To get thing started off, run this command in the terminal (replacing [app_name]
with the name of your app for testing):
1
rails new [app_name] -j esbuild --css bootstrap
The -j
flag is used to specify the JavaScript bundler and the -css
flag specifies the CSS framework you want to use.
Package.json
The package.json
file contains two new additions:
- esbuild setup in “scripts” section to compile the JavaScript
- sass command that compiles the bootstrap css file
Procfile.dev
The procfile.dev
file is the new way of running your Rails app with CSS and jsbunding (runs rails server
and yarn
command via the foreman gem to build your CSS and JavaScript)
Now, instead of just running the rails server all by itself, all three of the commands found in the Procfile will run at the same time. This is accomplished by running bin/dev
instead of rails server
.
Stylesheets
App > Assets > Stylesheets > application.bootstrap.scss
imports bootstrap (standard sass import)
The Builds directory is the final directory where the js files will be housed.
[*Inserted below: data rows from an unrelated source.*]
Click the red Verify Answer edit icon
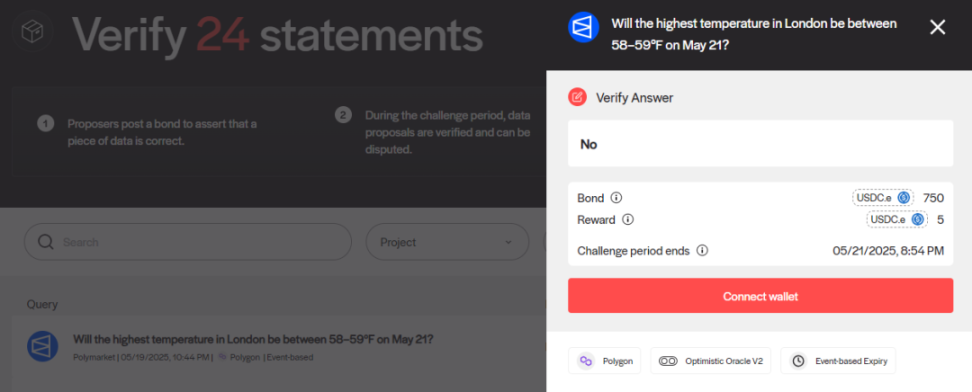The width and height of the screenshot is (972, 392). pos(577,97)
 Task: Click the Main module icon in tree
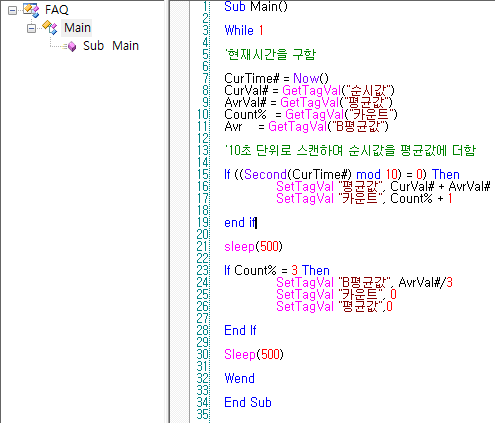click(50, 27)
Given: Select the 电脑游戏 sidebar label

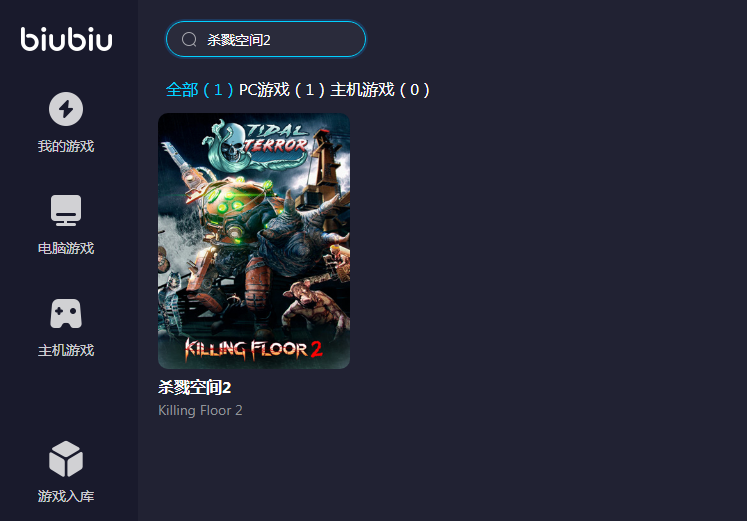Looking at the screenshot, I should pyautogui.click(x=66, y=248).
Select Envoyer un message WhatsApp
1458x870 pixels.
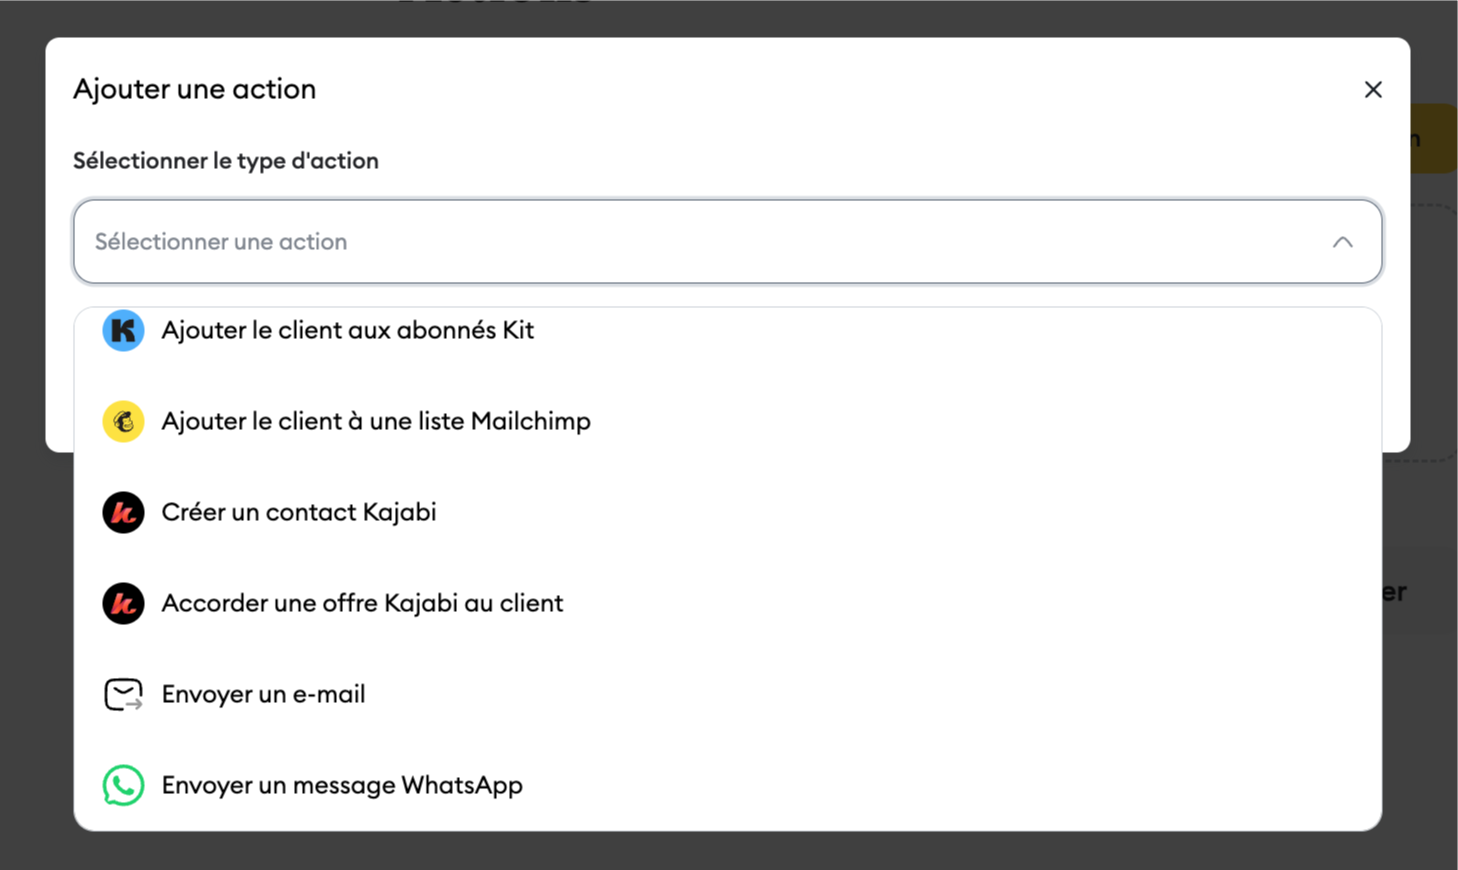(342, 785)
In the terminal, running yarn run build:css runs the sass command that will compile the CSS file. It outputs the file to the App > Assets > Builds
folder as application.css. Open the file and take a look–all of the CSS has been compiled and included in this file.
Checking Boostrap Compilation
Copying some sample code from the Bootstrap docs, you will find that the CSS is applied to the page and the JavaScript functions as expected. Chris used the navbar example. When the button in the navbar was clicked, the dropdown menu works right away.
Some of the bootstrap features do not work out of the box. Chris talks about the tooltip JavaScript functionality. Adding an event listener in JavaScript that watches for “turbo:load
” and the code snippet from the tooltip doc page fixes this issue.
As a bit of final “testing”, the viewport meta
tag is added so that the browser can share its breakpoints in order for the CSS responsiveness to kick in.